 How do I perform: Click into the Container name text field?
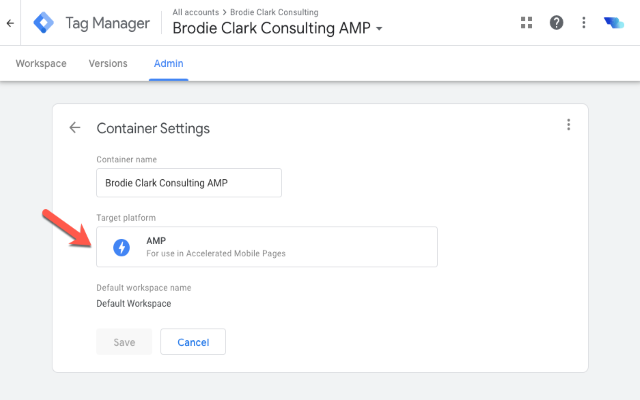point(189,183)
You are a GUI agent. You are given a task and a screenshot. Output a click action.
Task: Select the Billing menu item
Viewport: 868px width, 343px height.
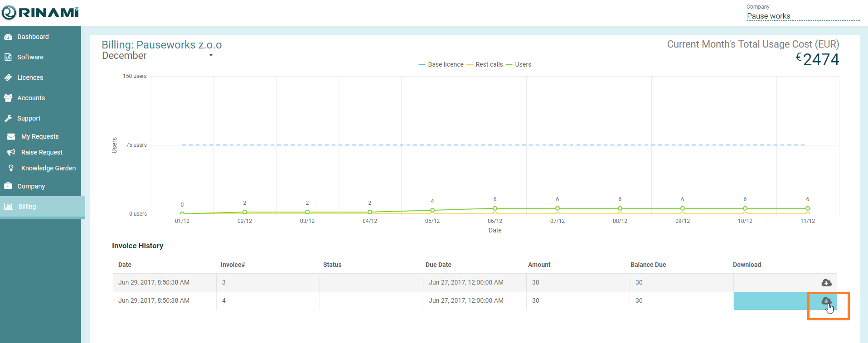pos(27,207)
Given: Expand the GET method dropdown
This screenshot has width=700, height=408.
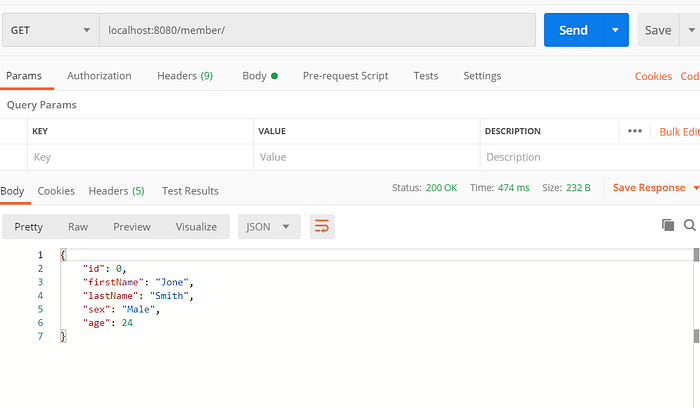Looking at the screenshot, I should [49, 30].
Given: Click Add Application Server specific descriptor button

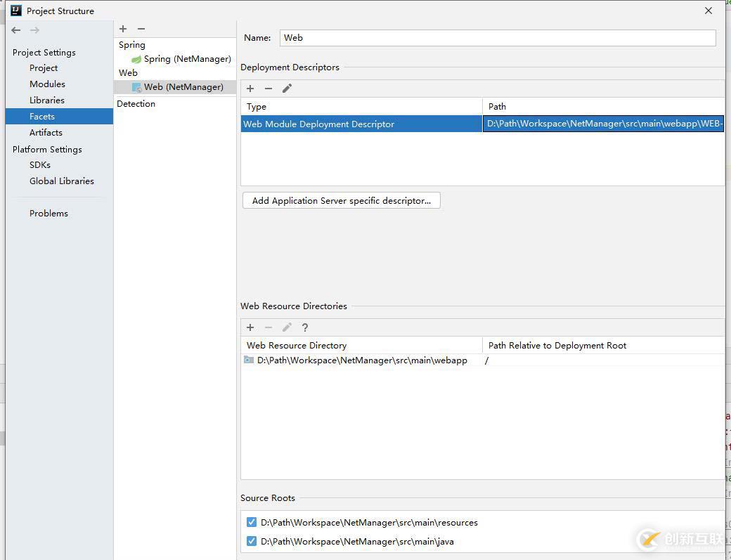Looking at the screenshot, I should pos(341,201).
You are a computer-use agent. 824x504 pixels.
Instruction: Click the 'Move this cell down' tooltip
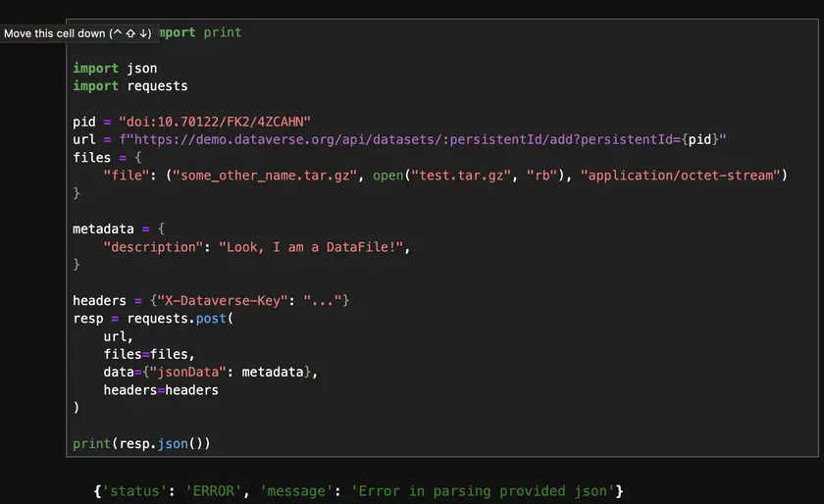pyautogui.click(x=78, y=33)
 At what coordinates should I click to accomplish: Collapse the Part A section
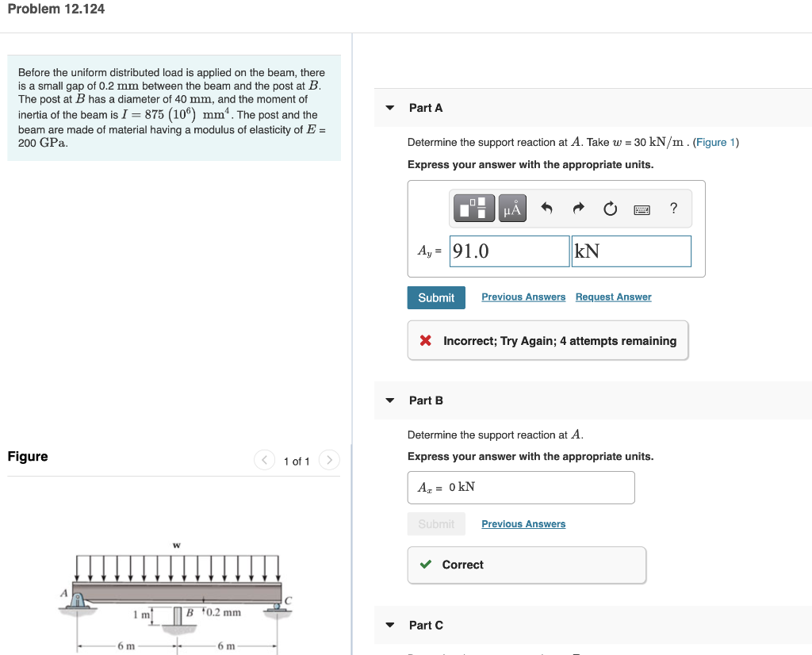pos(389,107)
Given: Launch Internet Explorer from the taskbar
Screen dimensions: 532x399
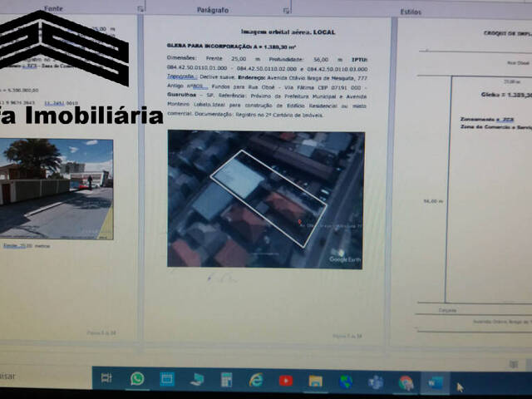Looking at the screenshot, I should pyautogui.click(x=256, y=380).
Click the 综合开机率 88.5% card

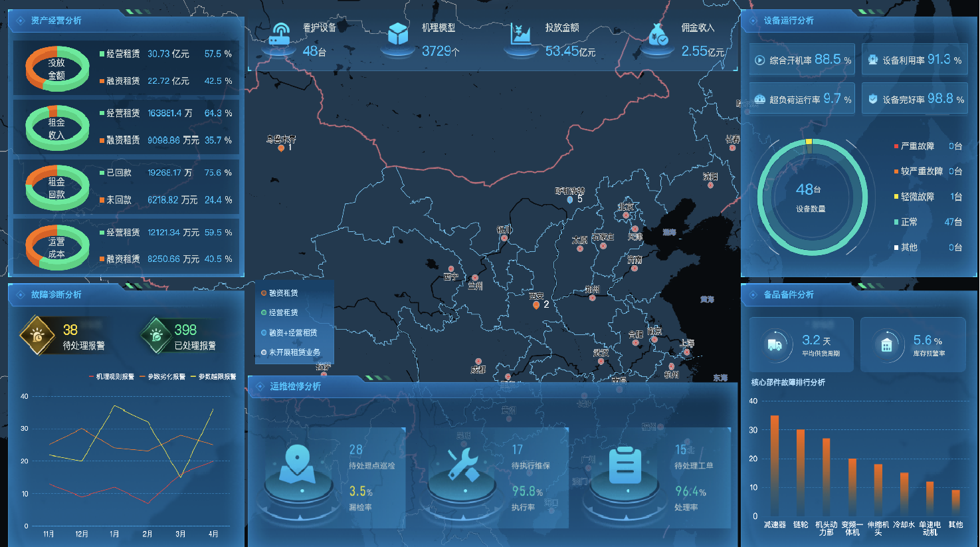(x=803, y=60)
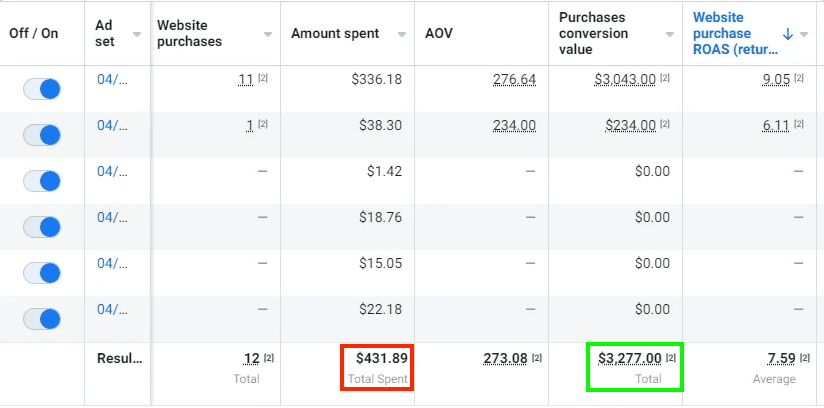Click the footnote marker next to the $3,277.00 total
824x408 pixels.
click(x=671, y=357)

★ ★ ★ ★ ★

WHAT IS REQUIRED ▸ Reproduce each record from above exactly; pictures do not belong in the copy.

EXERCISE SOLUTION ▸
 How do I perform: Click into the Container name text field?
point(189,183)
You are a GUI agent. You are given a task and a screenshot. Output a click action.
Task: Select the Billing menu item
Viewport: 868px width, 343px height.
pos(27,207)
Given: Expand the GET method dropdown
This screenshot has width=700, height=408.
Looking at the screenshot, I should [49, 30].
Given: Click Add Application Server specific descriptor button

Looking at the screenshot, I should pos(341,201).
You are a computer-use agent. 824x504 pixels.
Instruction: Click the 'Move this cell down' tooltip
pyautogui.click(x=78, y=33)
 At what coordinates should I click to accomplish: Collapse the Part A section
pos(389,107)
Given: Launch Internet Explorer from the taskbar
Screen dimensions: 532x399
Looking at the screenshot, I should pyautogui.click(x=256, y=380).
Click the 综合开机率 88.5% card

(x=803, y=60)
Click the footnote marker next to the $3,277.00 total
824x408 pixels.
click(x=671, y=357)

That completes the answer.